旧:千葉 弘武堂(剣道具)

 私は、小学校四年時に富津小学校から飯野小学校に転校しました。

 転校してから、幸いな事に飯野地区にある野間会にて剣道を始めることができました。

 その後、富津中学校の剣道部に所属し、二年時に主将を任されてからというもの本格的に剣道に取り憑かれました。

 小学校四年生時から使用していた、近所のスポーツ店で購入した防具でしたが、試合にも出られるようになり、防具が欲しかったのですが、家が貧しく、親に対して言い出せませんでした。

 掲載写真の旧:千葉 弘武堂さんに自分で電話をして、金額を確認したところ、中学生の防具一式で18万円するとの事でした。

 防具一式では高いので、せめて面や胴だけの一部だけでも欲しいと思っており、父親に相談しましたが、やはり買って貰えませんでした。

 当時の防具は、現在と違い防具一式はとても高く手が出ませんでした。

 数か月経ったある日曜日、午前の部活が終わり帰宅すると、母親から『自分で弘武堂さんに電話して、ローンを組めるか、聞いてみて。』と言われて、恐る恐る電話すると、ローンも組めるとの事でした。

 母親は、『今から、直ぐに千葉市に行くよ。

行き方がよく分からないないから聞いてみて』と言われて、電車での行き方を聞き、急いで、弘武堂さんに向かいました。

 当時、母親はモンチッチ(猿のぬいぐるみ)の内職をしており、あまり収入は無かったのですが、母親の手には、内職収入で得れる農協の通帳と判子を握りしめて、弘武堂さんに向かいました。

 電車で千葉駅から徒歩で千葉城方面に歩くと、初めて見る弘武堂さんは、剣道具専門の由緒あるようなたたずまいでした。

 母親に毎月5000円で、4年弱のローンを組んで、防具一式を購入して貰いました。

 帰りに千葉駅構内で母親と食べた、ナポリタンの味と母親の嬉しそうな笑顔で、『お父さんには、防具買ったことは、怒られるから内緒だよ。』と言いました。

 何十年経った今でも、自分の頭の中では映画のワンシーンのように映像で動き出し、未だに忘れる事ができません。

 その防具は、木更津中央高校に入学しても、社会人になっても修理を何度も繰り返して使用しておりましたが、さすが修理ができなくなりました。

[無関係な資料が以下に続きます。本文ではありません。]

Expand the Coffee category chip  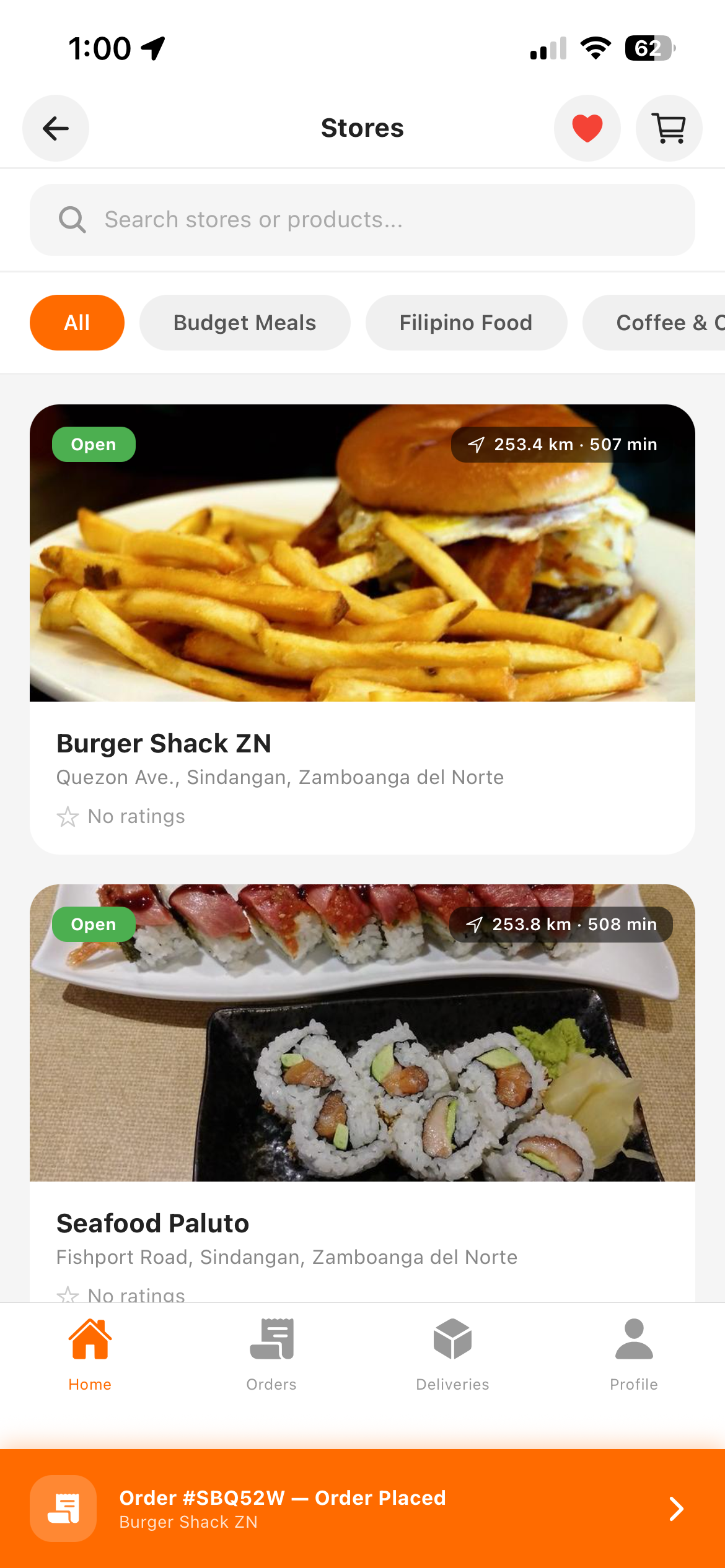pyautogui.click(x=663, y=322)
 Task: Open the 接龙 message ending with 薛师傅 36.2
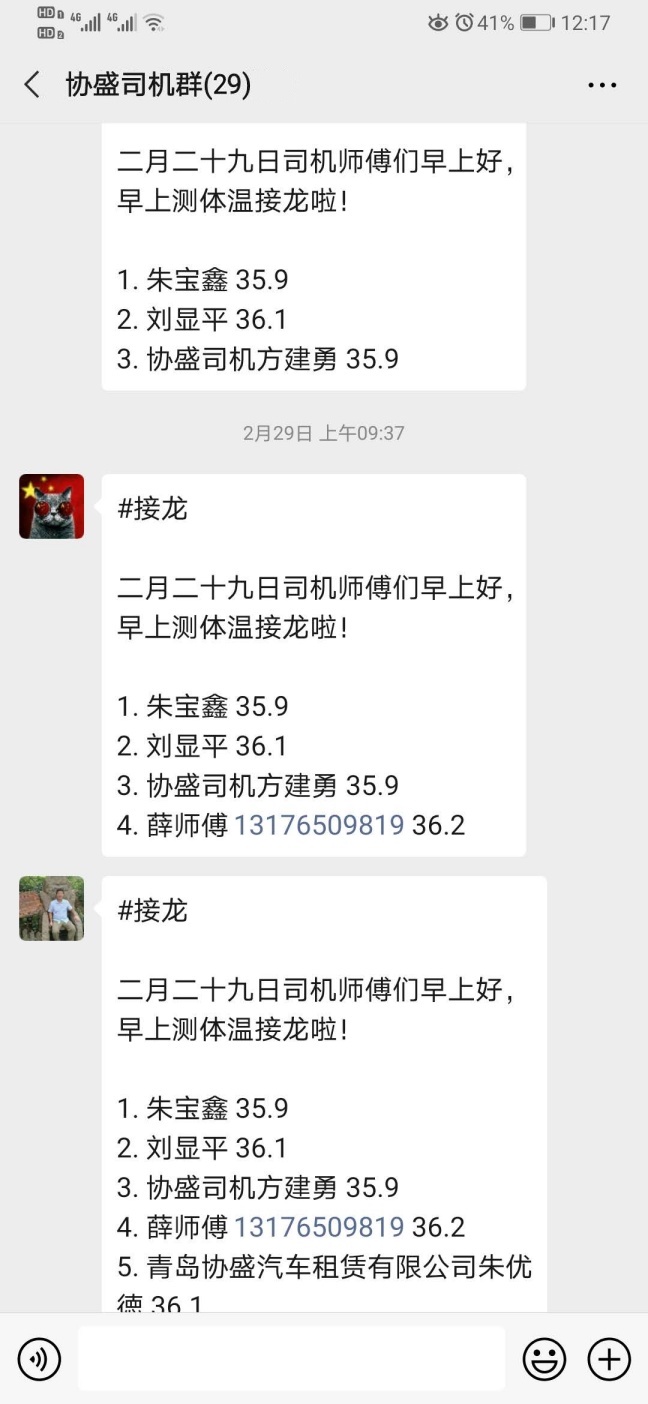pos(313,665)
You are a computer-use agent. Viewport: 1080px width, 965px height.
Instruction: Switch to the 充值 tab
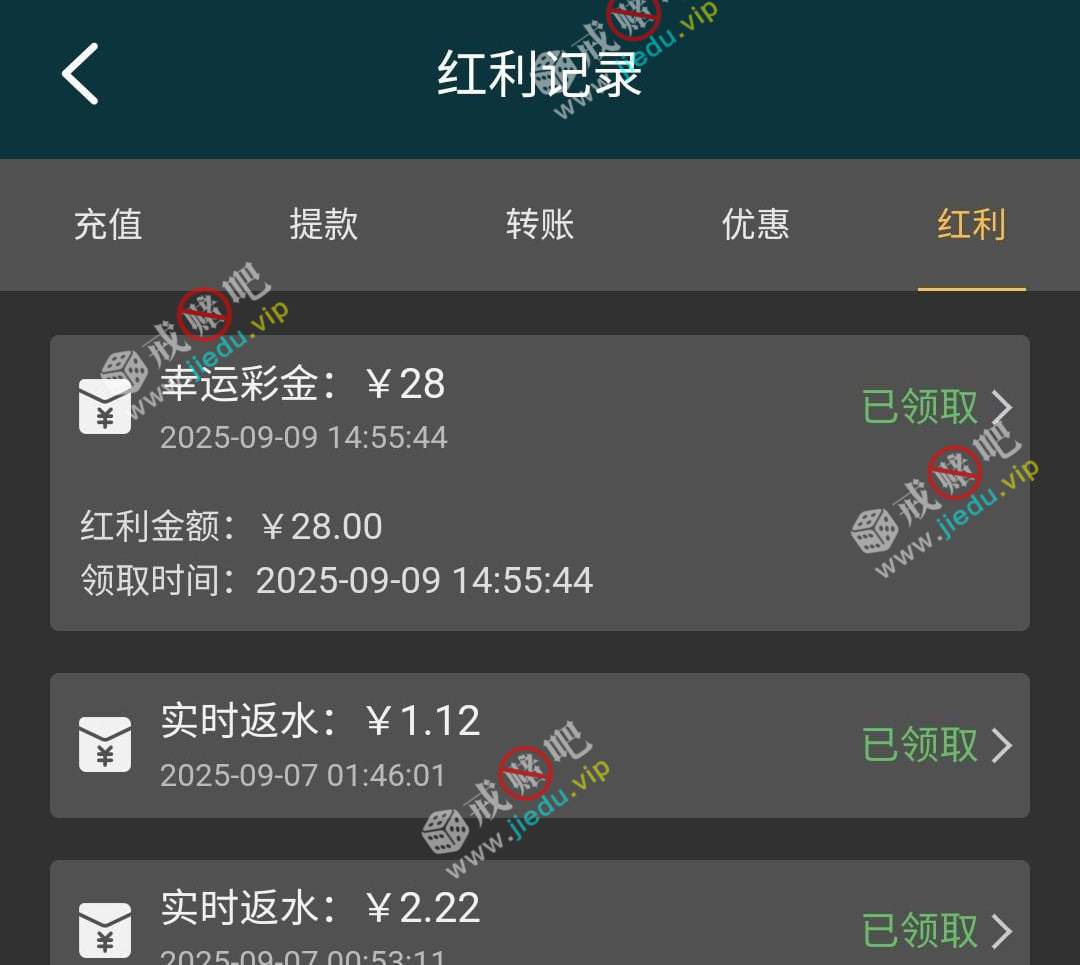point(108,225)
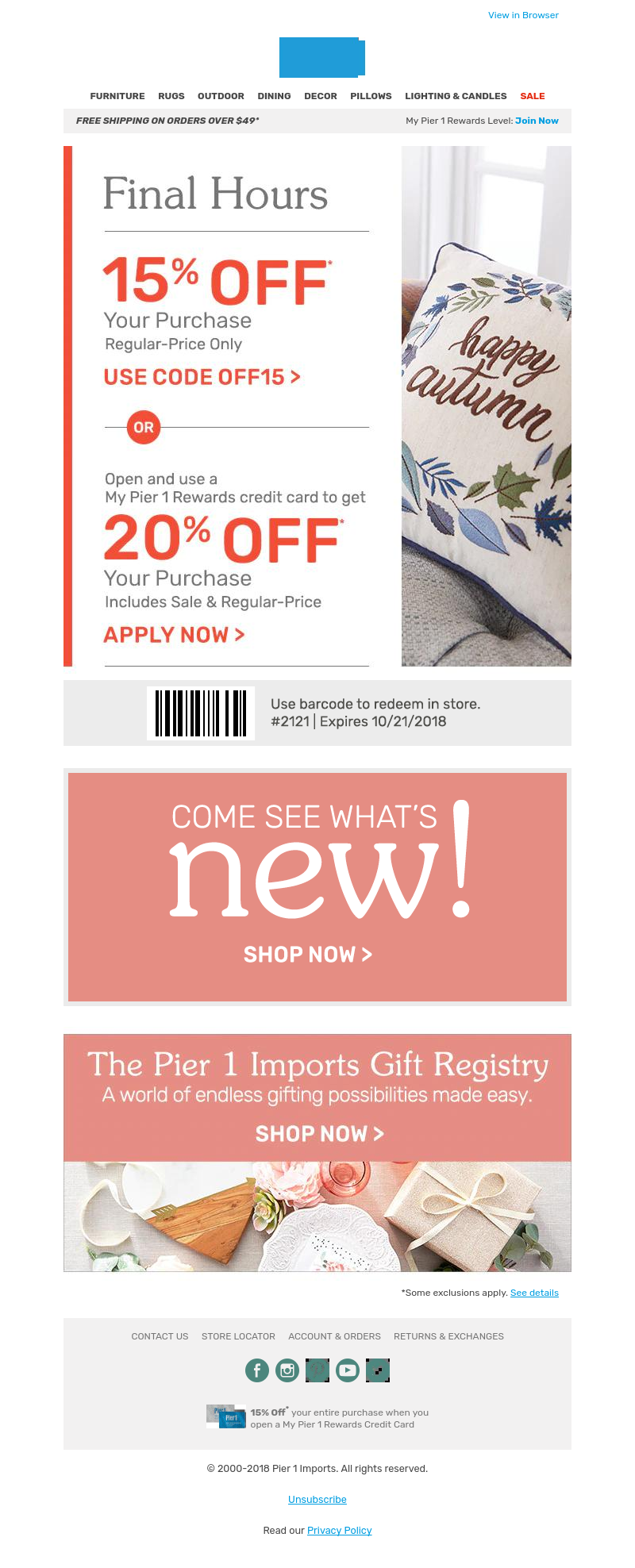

 未だに剣道を続けて来られた事も、自分を支えてくれている、母親の思いがあったからのように思います。

 現在、防具の価格は、手頃な価格で入手できるようになり、有難い事だと思っております。

 まだ、世の働いていない子供達は、世の中が便利で豊かになると共に、様々な物を手軽に入手できるようになりました。

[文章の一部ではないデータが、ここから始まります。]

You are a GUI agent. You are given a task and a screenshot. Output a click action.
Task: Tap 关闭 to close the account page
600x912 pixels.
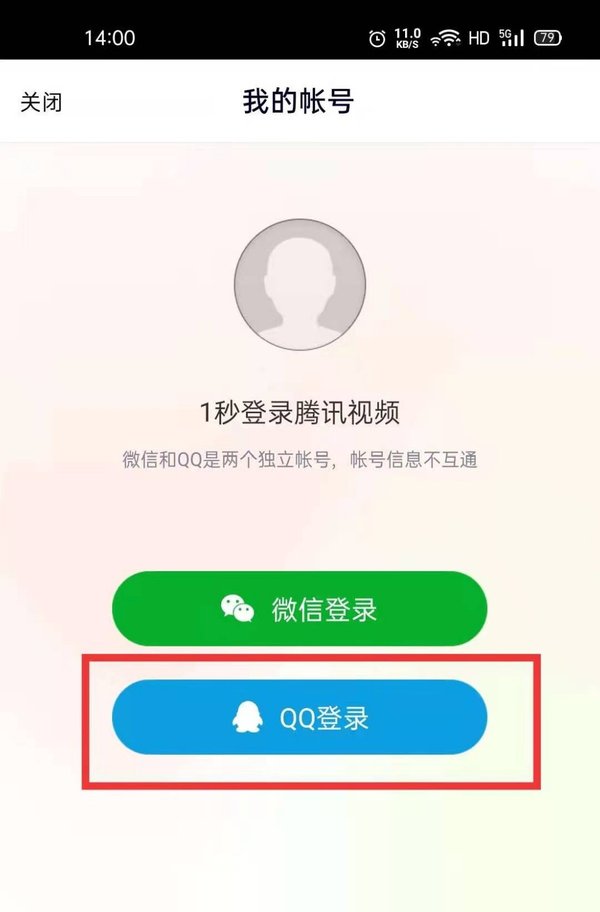click(41, 102)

 有難い事であると同時に、忘れてはいけない事があると思っています。

 それは、当たり前ですが『物を大切にすること。感謝すること。仮に親に買って貰えないような高くて、欲しい物があったら、今は、我慢していつか、自分の力で働いて、自分の稼ぎ欲しい物を得る。』と言う事かなと思っております。

 昨年度、千葉大学医学部付属病院に通っていた際、その初日にバスの中から、この返りは懐かしいなと思いながら、中学の時以来となりましたが、弘武堂さんの建物を見た際に、当時の思い出が蘇り、声と涙が出そうになりました。

 現在の弘武堂さんは、経営者が変わり、移転されて経営されています。

 ちなみに、いつもお世話になっている木更津 武道さんの社長は、旧:弘武堂さんの経営者の方と共に防具製作の修行をされていたそうです。

 世の中が、新型コロナウィルスが蔓延して、ブログを一旦停止しておりましたが、有難い事に読んで頂いていた方々からブログを再開して欲しいとコメントを頂戴いたしましたので、ブログを更新できればと思っております。

 新型コロナウィルスの終息を願います。